Discovery of A‑971432, An Orally Bioavailable Selective Sphingosine-1-Phosphate Receptor 5 (S1P5) Agonist for the Potential Treatment of Neurodegenerative Disorders

S1P5 is one of 5 receptors for sphingosine-1-phosphate and is highly expressed on endothelial cells within the blood–brain barrier, where it maintains barrier integrity in in vitro models (J. Neuroinflamm. 2012, 9, 133). Little more is known about the effects of S1P5 modulation due to the absence of tool molecules with suitable selectivity and drug-like properties. We recently reported that molecule A-971432 (Harris , 2010) (29 in this paper) is highly efficacious in reversing lipid accumulation and age-related cognitive decline in rats (Van der Kam, , AAIC 2014). Herein we describe the development of a series of selective S1P5 agonists that led to the identification of compound 29, which is highly selective for S1P5 and has excellent plasma and CNS exposure after oral dosing in preclinical species. To further support its suitability for in vivo studies of S1P5 biology, we extensively characterized 29, including confirmation of its selectivity in pharmacodynamic assays of S1P1 and S1P3 function in rats. In addition, we found that 29 improves blood–brain barrier integrity in an in vitro model and reverses age-related cognitive decline in mice. These results suggest that S1P5 agonism is an innovative approach with potential benefit in neurodegenerative disorders involving lipid imbalance and/or compromised blood–brain barrier such as Alzheimer’s disease or multiple sclerosis.

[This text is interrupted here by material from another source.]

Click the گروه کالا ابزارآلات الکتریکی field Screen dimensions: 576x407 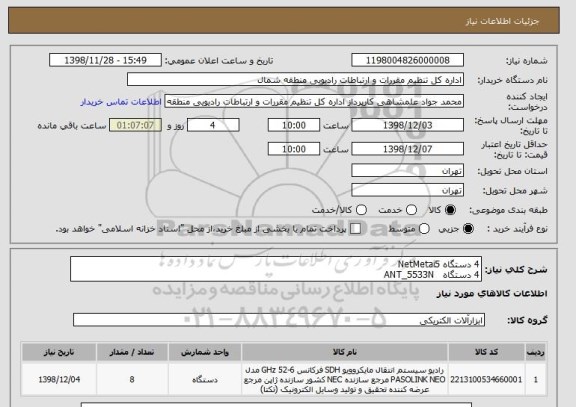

S1P5是鞘氨醇-1-磷酸（sphingosine-1-phosphate）的5种受体亚型之一，在血脑屏障（blood–brain barrier）内的内皮细胞中高表达，体外模型研究显示其可维持屏障完整性（《Journal of Neuroinflammation》, 2012, 9, 133）。由于缺乏具备合适选择性及类药特性的工具分子，目前学界对S1P5调控的效应仍知之甚少。我们此前曾报道，分子A-971432（Harris等，2010）即本文中的化合物29，可有效逆转大鼠体内的脂质堆积与年龄相关性认知衰退（Van der Kam等，AAIC 2014）。本文中，我们报道了一系列选择性S1P5激动剂的研发过程，最终筛选得到化合物29：该化合物对S1P5具有极高选择性，且在临床前物种中口服给药后，可实现优异的血浆与中枢神经系统（CNS）暴露量。为进一步验证其适用于S1P5生物学的体内研究，我们对化合物29进行了全面表征，包括确认其在大鼠体内S1P1与S1P3功能的药效学试验中的选择性。此外，我们发现化合物29可在体外模型中改善血脑屏障完整性，并逆转小鼠的年龄相关性认知衰退。上述结果表明，S1P5激动疗法是一种创新性策略，有望为脂质代谢失衡和/或血脑屏障受损的神经退行性疾病（如阿尔茨海默病、多发性硬化）带来治疗获益。